PROBLEM STATEMENT:
Quote the lines below word for word, omitting the pictures from your answer.

Rows from a dataset
▼

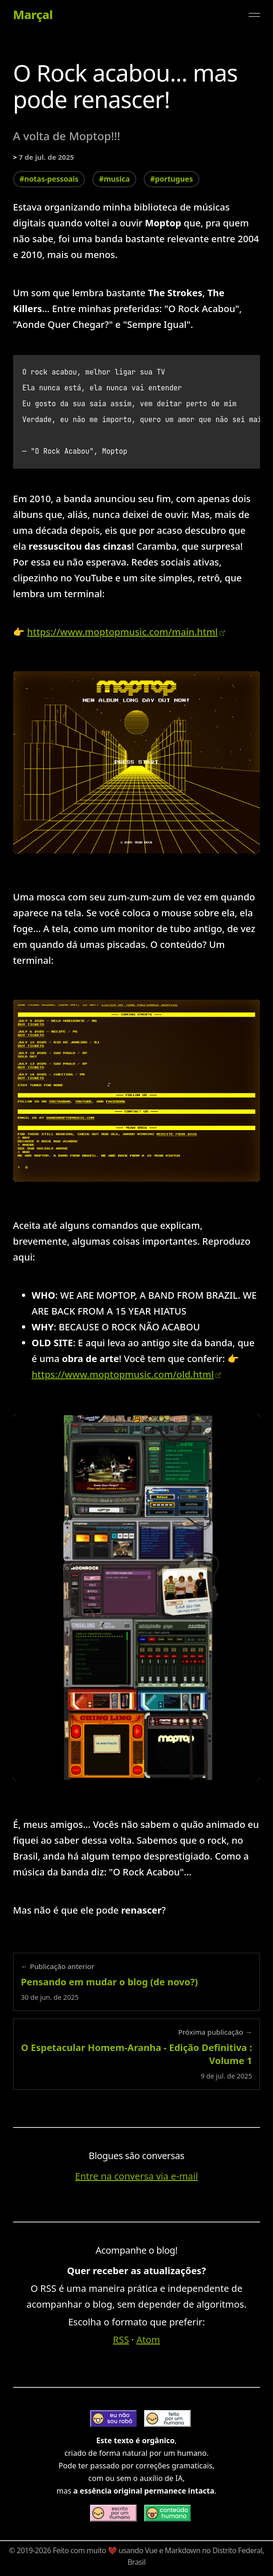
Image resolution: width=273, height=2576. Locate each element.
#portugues (171, 179)
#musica (114, 179)
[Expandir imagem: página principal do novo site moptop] (136, 1091)
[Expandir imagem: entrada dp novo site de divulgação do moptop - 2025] (136, 762)
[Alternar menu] (254, 15)
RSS (121, 2339)
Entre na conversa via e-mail (136, 2176)
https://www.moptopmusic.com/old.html (123, 1374)
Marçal (33, 15)
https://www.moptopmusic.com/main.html (122, 632)
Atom (148, 2339)
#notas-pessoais (49, 179)
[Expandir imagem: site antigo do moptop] (136, 1597)
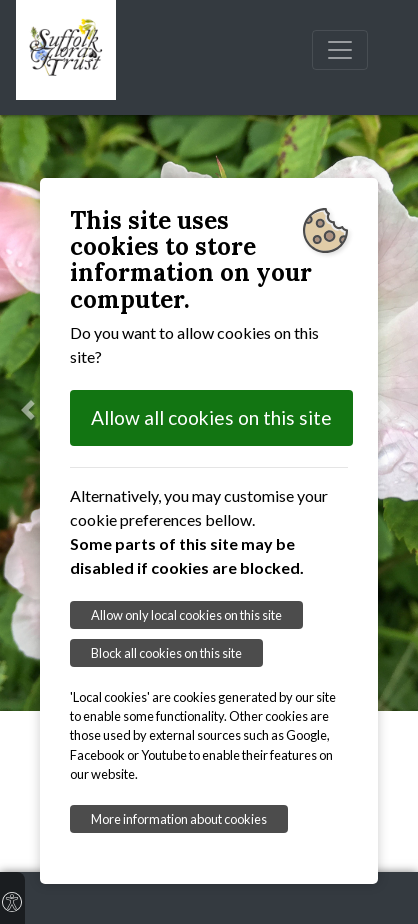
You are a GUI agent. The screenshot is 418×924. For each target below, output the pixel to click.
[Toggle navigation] (340, 50)
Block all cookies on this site (166, 653)
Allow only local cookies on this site (186, 615)
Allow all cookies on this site (211, 417)
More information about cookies (179, 819)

▲

OUTPUT FOR THIS TASK:
Image resolution: width=273, height=2576. Locate each element.
#portugues (171, 179)
#musica (114, 179)
[Expandir imagem: página principal do novo site moptop] (136, 1091)
[Expandir imagem: entrada dp novo site de divulgação do moptop - 2025] (136, 762)
[Alternar menu] (254, 15)
RSS (121, 2339)
Entre na conversa via e-mail (136, 2176)
https://www.moptopmusic.com/old.html (123, 1374)
Marçal (33, 15)
https://www.moptopmusic.com/main.html (122, 632)
Atom (148, 2339)
#notas-pessoais (49, 179)
[Expandir imagem: site antigo do moptop] (136, 1597)
You are a GUI agent. The screenshot is 418×924. For each target below, output the pixel to click.
[Toggle navigation] (340, 50)
Block all cookies on this site (166, 653)
Allow only local cookies on this site (186, 615)
Allow all cookies on this site (211, 417)
More information about cookies (179, 819)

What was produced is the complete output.